From there, it’s about building multiple sources of income — including Social Security, investment withdrawals and, for some, the option of part-time work.
Some of the preparation also comes down to stress-testing assumptions: What happens if retirement comes earlier than expected, or if markets don’t perform as planned in the early years? That kind of scenario planning can reveal gaps long before they become real-life problems.
Still, building that kind of flexibility takes preparation, not just hoping things work out.
“That’s really the goal: optionality,” Krueger says. “You don’t want to be in a position where you’re forced to keep working. You want to be able to choose it.”
She often encourages workers to think less in terms of a hard stop and more in terms of a gradual transition out of full-time work.

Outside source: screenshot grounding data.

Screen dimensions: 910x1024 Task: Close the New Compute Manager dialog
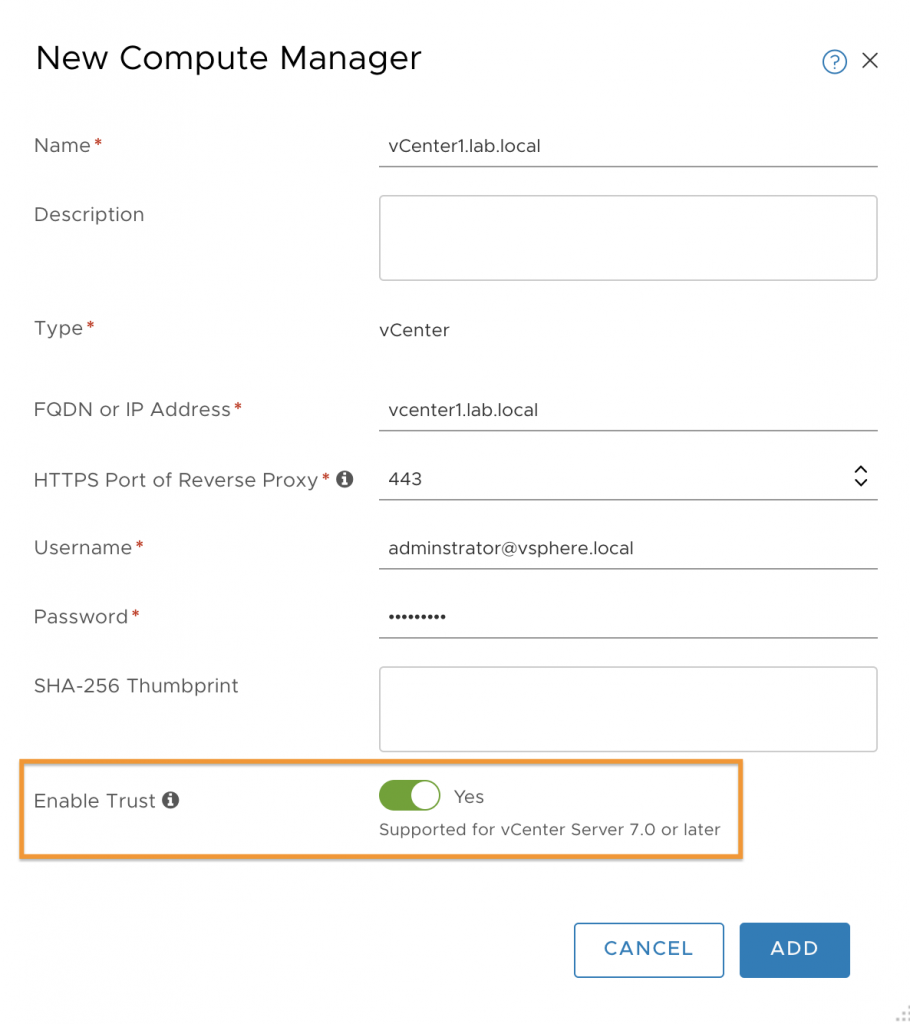tap(869, 61)
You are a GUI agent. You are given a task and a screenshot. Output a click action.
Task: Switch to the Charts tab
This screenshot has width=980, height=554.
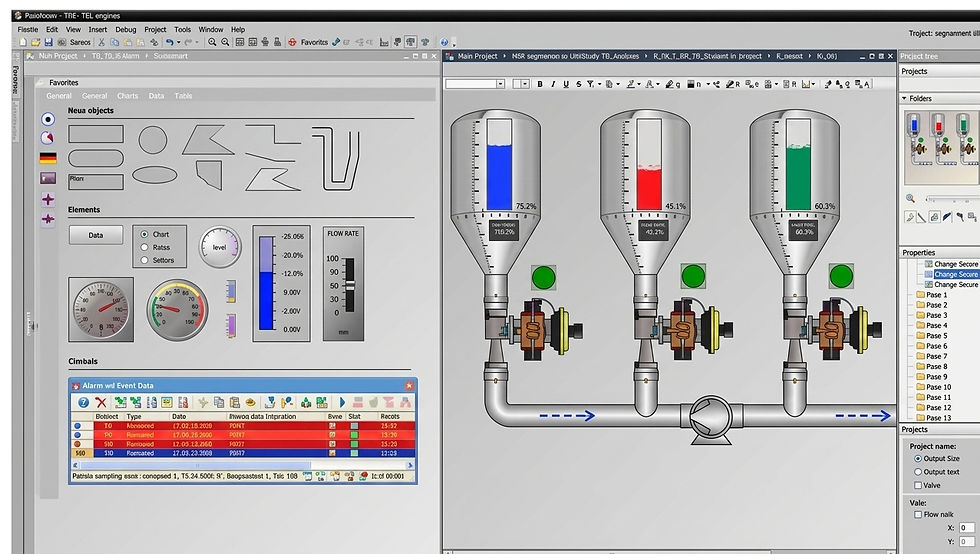click(128, 96)
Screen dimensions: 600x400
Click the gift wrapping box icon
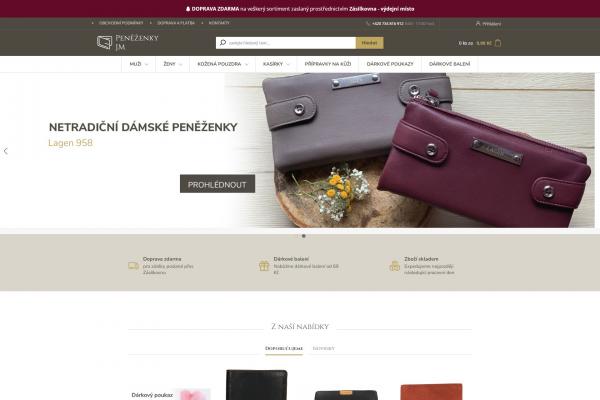point(264,266)
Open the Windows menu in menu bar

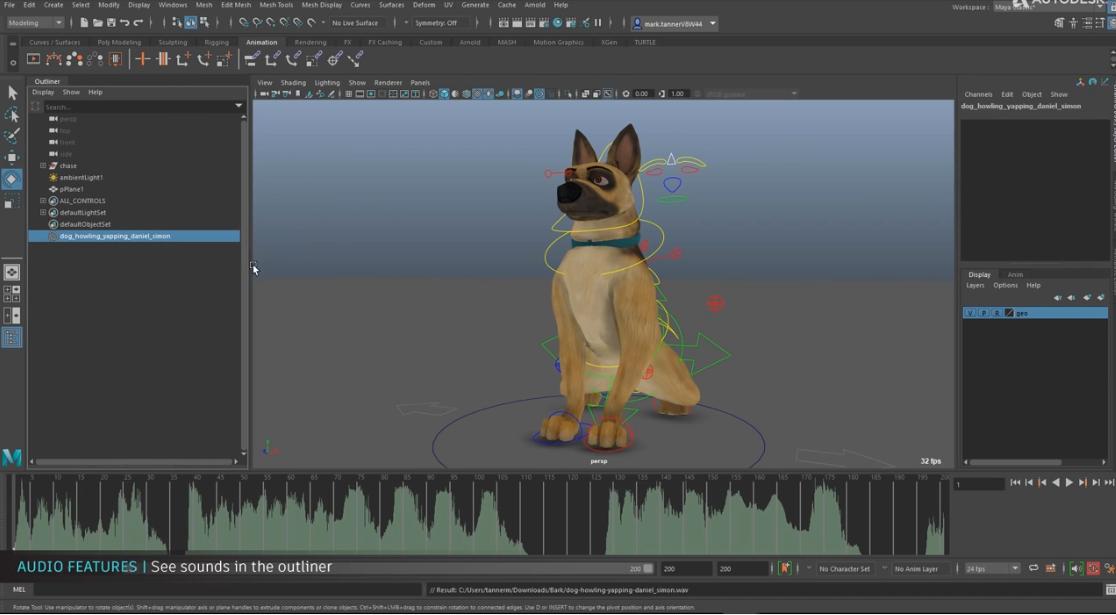(172, 5)
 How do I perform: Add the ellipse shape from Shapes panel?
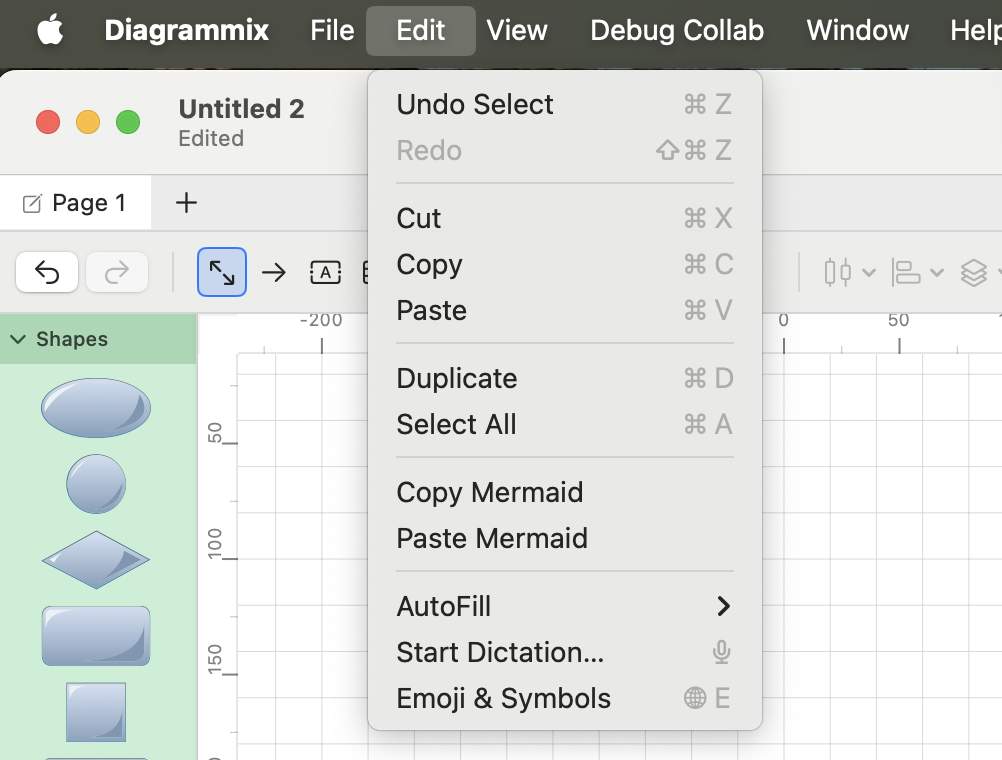point(96,408)
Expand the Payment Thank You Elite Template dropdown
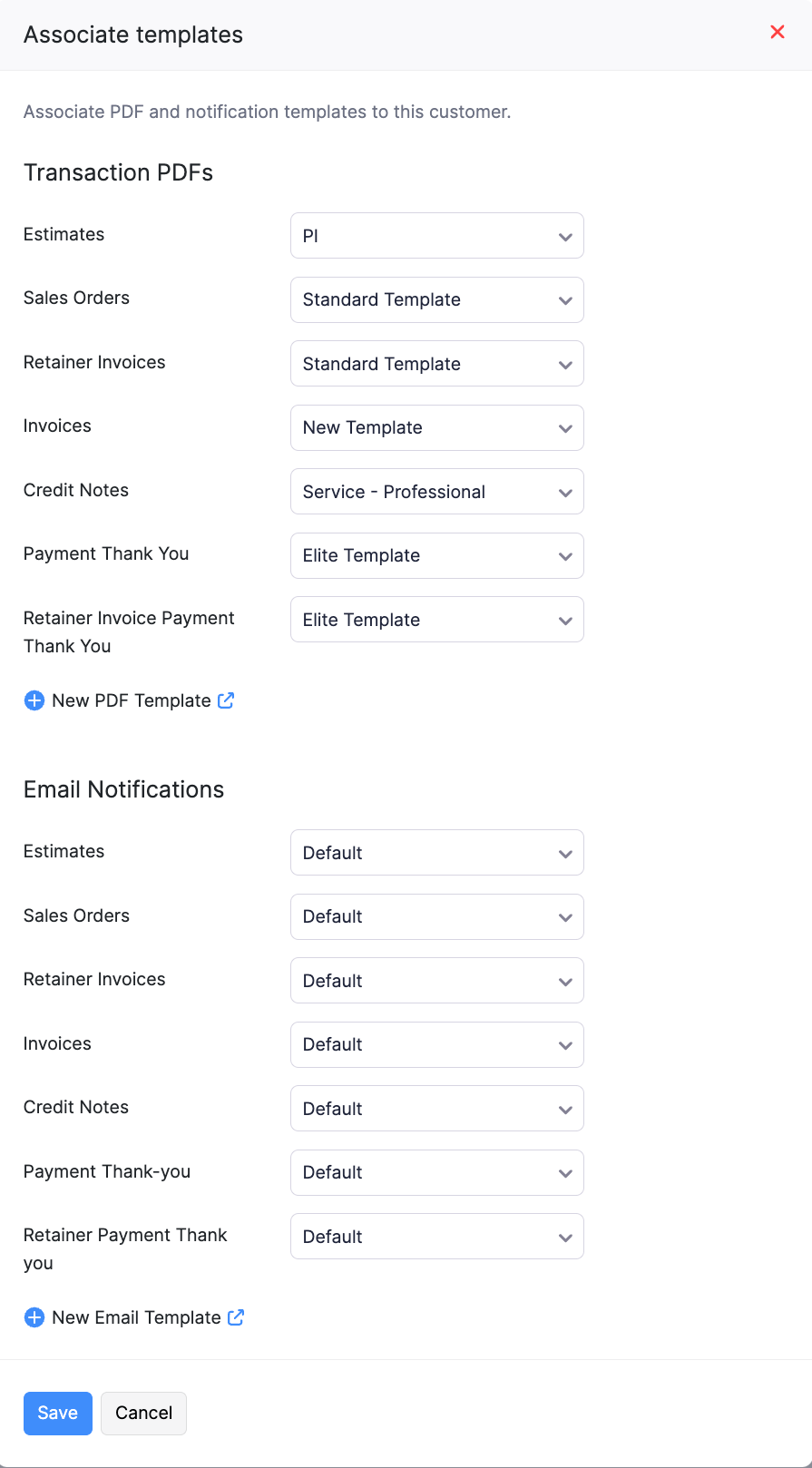The height and width of the screenshot is (1468, 812). click(436, 555)
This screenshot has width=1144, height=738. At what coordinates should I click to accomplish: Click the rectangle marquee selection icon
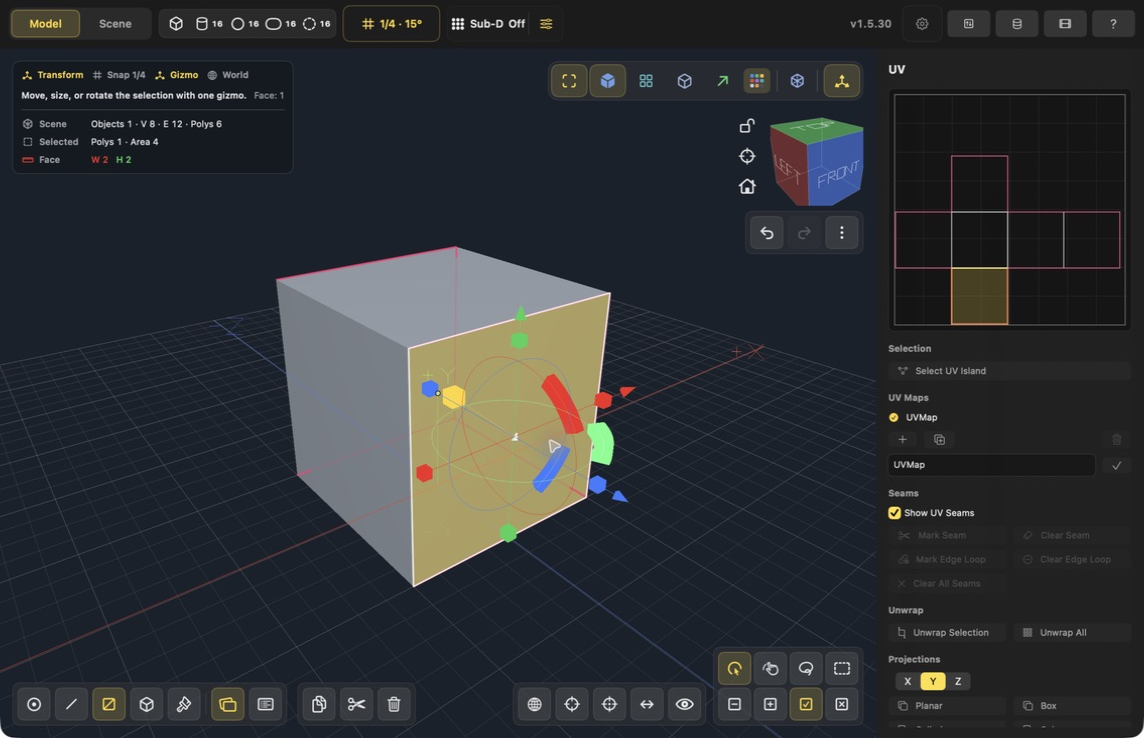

“Think of your plan as a dimmer switch instead of an on/off switch,” Krueger says. “Maybe you ease into something lighter, more flexible and potentially interesting — but that only works if it’s a choice.”
As retirement gets closer, the focus shifts from building wealth to protecting it, making sure a plan can hold up if retirement comes earlier than expected or if markets underperform in the early years of retirement.
Strengthening your financial footing also becomes more important. That can include reducing debt, managing withdrawals carefully and ensuring a portfolio can withstand volatility.
“None of this is exciting, but it’s what gives you financial stability,” says Krueger.
For younger workers, the advantage is time — and the ability to build flexibility long before retirement becomes reality.
“Planning for optionality instead of ‘working forever’ means you’re not dependent on one job or even one type of job,” Krueger says. “You’re building flexibility into your future.”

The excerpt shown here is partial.